Fig. 13. X-ray structure of the ternary complex FKBP12 : R,S-SLF-1a : MAPRE1 (2 : 2 : 2). R,S-SLF-1a acts as a molecular glue with a predominant hydrophobic interface bridging MAPRE1 and FKBP12. Limited protein–protein interactions flank the R,S-SLF-1a binding pocket. PDB code: 9CO5/DOI: https://doi.org/10.2210/pdb9co5/pdb.

Fig. 14. X-ray structure of the binary complex FKBP12:R,S-SLF-1a (green and cyan). Purple: R,S-SLF-1a in ternary complex. A conformational change of the solvent exposed loop of R,S-SLF-1a is observed upon MAPRE1 recruitment.

Fig. 15. Structural modifications around the original hit compound R,S-SLF-1a.

Fig. 16. Cellular recruitment of MAPRE1 to FKBP12 by R,S-SLF-1a analogs correlates with biochemical results. (A) Schematic of the cellular NanoBiT assay. (B) NanoBiT dose response curves with R,S-SLF-1a and analogues. (C) Scatter plot of TR-FRET recruitment A_maxversus NanoBiT recruitment A_max. (D) Dependency on FKBP12 ligand binding site for MAPRE1 recruitment. Dose response of the 12 SLF analogs with the highest %A_max values from panel (A) but in the presence of 80 μM of the indicated competitive non-recruiting FKBP12 ligand or DMSO.

Fig. 17. Recruitment of MAPRE1 to FKBP12 by R,S-SLF-1a is disrupted by forced MAPRE1-CEP215 interaction in cells. (A) Schematic of NanoBiT competition experiment.

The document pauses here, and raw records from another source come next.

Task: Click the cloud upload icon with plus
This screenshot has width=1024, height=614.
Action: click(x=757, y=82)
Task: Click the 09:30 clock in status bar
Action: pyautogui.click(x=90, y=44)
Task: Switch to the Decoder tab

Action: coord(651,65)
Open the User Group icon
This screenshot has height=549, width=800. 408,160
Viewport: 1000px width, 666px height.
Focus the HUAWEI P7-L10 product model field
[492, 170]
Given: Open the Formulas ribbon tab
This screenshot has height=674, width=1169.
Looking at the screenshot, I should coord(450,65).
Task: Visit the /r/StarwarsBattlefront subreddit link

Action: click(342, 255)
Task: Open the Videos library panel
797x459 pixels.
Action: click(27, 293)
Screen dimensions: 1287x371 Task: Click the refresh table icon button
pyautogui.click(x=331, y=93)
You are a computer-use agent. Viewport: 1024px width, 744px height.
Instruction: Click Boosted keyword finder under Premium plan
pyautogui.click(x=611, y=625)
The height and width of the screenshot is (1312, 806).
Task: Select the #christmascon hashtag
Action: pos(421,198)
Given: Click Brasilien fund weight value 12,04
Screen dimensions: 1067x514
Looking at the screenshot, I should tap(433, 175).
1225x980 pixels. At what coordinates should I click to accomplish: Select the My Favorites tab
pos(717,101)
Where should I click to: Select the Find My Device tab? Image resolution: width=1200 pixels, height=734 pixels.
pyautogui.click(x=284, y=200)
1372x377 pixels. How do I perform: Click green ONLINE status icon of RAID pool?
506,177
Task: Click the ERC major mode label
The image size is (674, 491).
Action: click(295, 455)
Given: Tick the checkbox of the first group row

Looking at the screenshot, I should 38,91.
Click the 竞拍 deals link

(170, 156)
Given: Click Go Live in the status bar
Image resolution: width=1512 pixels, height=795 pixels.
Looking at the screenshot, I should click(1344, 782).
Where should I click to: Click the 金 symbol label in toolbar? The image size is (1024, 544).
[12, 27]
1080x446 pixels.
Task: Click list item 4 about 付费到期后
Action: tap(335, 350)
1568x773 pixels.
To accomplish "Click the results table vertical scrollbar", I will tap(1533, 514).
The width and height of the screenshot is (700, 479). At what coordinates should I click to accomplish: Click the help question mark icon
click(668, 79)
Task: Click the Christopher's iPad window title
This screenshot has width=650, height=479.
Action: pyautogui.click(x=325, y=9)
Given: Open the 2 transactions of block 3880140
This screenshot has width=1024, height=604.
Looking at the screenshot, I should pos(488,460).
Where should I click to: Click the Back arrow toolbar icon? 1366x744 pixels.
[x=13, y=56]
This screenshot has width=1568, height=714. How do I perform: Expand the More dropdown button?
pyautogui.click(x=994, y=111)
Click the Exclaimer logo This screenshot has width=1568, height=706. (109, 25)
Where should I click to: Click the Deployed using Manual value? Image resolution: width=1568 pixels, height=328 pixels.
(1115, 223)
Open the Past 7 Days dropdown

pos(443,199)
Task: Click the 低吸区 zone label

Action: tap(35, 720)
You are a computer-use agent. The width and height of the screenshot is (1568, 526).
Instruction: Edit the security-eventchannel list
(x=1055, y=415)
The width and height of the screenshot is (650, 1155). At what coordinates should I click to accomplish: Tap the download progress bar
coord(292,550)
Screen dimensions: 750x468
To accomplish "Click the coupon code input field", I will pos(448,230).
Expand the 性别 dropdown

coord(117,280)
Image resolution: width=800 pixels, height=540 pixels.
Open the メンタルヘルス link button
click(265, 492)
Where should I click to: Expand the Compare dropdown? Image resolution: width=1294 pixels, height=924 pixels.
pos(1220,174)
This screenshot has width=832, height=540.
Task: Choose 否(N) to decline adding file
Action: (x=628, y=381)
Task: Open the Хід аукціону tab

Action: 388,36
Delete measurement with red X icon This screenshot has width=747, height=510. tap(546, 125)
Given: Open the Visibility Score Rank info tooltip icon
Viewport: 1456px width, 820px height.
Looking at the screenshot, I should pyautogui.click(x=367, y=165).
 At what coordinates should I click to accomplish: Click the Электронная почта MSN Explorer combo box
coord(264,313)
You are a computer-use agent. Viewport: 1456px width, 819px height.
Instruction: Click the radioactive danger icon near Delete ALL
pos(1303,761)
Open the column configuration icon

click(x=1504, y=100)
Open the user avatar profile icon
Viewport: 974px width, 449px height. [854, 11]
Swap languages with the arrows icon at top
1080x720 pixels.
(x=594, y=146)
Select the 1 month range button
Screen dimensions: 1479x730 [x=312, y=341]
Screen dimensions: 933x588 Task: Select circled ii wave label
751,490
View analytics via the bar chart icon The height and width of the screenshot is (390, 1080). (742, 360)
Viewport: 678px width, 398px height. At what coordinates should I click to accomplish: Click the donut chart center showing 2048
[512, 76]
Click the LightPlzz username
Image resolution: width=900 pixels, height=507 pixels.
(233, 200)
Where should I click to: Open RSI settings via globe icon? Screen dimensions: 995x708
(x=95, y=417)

LgBiT-FKBP12 and SmBiT-MAPRE1 create a signal only in the presence of R,S-SLF-1a, which can be competed by co-expressing untagged CEP215 binding to MAPRE1. (B) Overexpressed WT CEP215, but not mutant CEP215, strongly diminishes recruitment of MAPRE1 to FKBP12 (R,S-SLF-1a = strong recruiter; Cpd 4 = R,S-SLF-1d = strong ligand of FKBP12 but non-recruiting epimer of R,S-SLF-1a).